A DARK cloud lingered over golf’s inclusion in the Olympics for the first time in 112 years, yet Hampshire’s Justin Rose has partly helped waft the ill-feelings away.

When many of the best golfers in the world withdrew from playing at the Olympics because of the worry over the Zika virus, which has been linked to defects in newborn babies, it caused much embarrassment and many a furrowed brow.

World number four Rory McIlroy said in a statement that "my health and my family's health comes before everything else", while number one, two and three Jason Day and Dustin Johnson and Jordan Spieth also pulled the plug on their intended trip to Rio for the same reasons.

If all that wasn’t enough, Northern Irishman McIlroy then launched an attack on the inclusion of golf at the Rio games, stating that he might not even watch it and instead tune in to see “events like track and field, swimming, diving, the stuff that matters.”

But Rosy by name and Rosy by nature, the county’s golfing star finally brought some much-needed positivity back into the picture by announcing that he’d love to become an Olympic champion.

Rose, who was born in South Africa but brought up in Fleet, said: “Being part of Team GB, which is going to be about 350 athletes, is something to behold and something to be proud of.

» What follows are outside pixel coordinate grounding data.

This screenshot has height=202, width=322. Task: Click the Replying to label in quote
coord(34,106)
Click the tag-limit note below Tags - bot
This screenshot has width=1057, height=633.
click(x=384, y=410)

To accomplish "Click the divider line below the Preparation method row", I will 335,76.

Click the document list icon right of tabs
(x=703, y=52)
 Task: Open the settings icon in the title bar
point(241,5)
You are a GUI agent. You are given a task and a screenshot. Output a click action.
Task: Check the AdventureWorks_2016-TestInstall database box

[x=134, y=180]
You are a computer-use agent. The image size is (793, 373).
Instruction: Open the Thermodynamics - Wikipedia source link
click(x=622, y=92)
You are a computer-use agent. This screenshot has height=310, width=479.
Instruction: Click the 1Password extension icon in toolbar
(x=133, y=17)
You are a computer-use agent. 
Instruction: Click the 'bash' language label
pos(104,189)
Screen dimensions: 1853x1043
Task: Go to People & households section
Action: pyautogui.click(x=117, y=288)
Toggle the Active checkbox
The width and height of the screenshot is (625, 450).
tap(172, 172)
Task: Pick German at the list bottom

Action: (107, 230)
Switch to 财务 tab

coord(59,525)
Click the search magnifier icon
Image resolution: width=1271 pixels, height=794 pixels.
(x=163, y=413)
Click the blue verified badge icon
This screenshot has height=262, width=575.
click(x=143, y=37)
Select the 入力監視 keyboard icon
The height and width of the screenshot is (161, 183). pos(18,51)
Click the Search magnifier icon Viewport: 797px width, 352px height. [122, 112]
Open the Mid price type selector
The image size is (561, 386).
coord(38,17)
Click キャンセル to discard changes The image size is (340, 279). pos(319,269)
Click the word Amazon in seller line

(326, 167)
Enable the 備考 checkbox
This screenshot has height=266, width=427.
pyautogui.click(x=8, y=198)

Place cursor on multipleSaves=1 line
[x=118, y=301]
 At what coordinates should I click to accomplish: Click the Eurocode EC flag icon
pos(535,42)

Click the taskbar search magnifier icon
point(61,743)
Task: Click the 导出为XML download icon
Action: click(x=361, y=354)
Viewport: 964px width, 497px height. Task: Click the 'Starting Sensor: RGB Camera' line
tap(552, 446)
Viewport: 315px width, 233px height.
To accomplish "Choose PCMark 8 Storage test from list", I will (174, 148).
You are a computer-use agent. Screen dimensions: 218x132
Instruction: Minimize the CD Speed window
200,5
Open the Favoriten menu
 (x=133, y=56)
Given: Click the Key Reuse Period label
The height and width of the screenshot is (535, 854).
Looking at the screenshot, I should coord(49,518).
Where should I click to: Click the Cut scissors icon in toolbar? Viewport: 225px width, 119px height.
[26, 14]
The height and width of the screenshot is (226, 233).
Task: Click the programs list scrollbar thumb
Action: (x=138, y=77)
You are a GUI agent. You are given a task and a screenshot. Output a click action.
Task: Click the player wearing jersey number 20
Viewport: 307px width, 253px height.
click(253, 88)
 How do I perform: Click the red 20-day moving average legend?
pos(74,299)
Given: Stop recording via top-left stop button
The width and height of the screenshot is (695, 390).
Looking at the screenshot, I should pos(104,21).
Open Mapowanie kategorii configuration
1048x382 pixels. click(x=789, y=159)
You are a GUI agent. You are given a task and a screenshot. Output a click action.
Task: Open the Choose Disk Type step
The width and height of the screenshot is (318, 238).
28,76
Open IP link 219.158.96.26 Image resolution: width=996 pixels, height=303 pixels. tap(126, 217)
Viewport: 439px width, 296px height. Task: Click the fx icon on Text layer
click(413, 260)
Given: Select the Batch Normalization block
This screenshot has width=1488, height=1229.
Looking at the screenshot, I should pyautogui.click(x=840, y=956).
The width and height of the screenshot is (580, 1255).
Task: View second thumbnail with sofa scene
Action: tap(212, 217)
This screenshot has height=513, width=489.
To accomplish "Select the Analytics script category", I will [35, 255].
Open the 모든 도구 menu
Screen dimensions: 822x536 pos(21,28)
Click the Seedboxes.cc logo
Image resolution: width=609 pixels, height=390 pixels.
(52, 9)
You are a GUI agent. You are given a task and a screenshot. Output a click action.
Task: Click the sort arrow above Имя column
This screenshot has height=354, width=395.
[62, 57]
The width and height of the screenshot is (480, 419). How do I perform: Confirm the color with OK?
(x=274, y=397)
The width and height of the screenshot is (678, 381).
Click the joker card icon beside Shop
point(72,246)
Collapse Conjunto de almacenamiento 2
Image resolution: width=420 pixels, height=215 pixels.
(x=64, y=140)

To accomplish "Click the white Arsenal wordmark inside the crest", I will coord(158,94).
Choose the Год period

“If I was to fast forward 10 years, I’d like my career to read: ‘Justin Rose, multiple major champion and Olympic gold medallist.’ “It’s going to be right there alongside the major championships but not compared to. I just think it has its own category. It’s once every four years. It’s unique. It’s very different. It’s very special.”

The 2013 US Open champion’s backing of the competition has gone someway to putting in the past a period of gloom over the competition.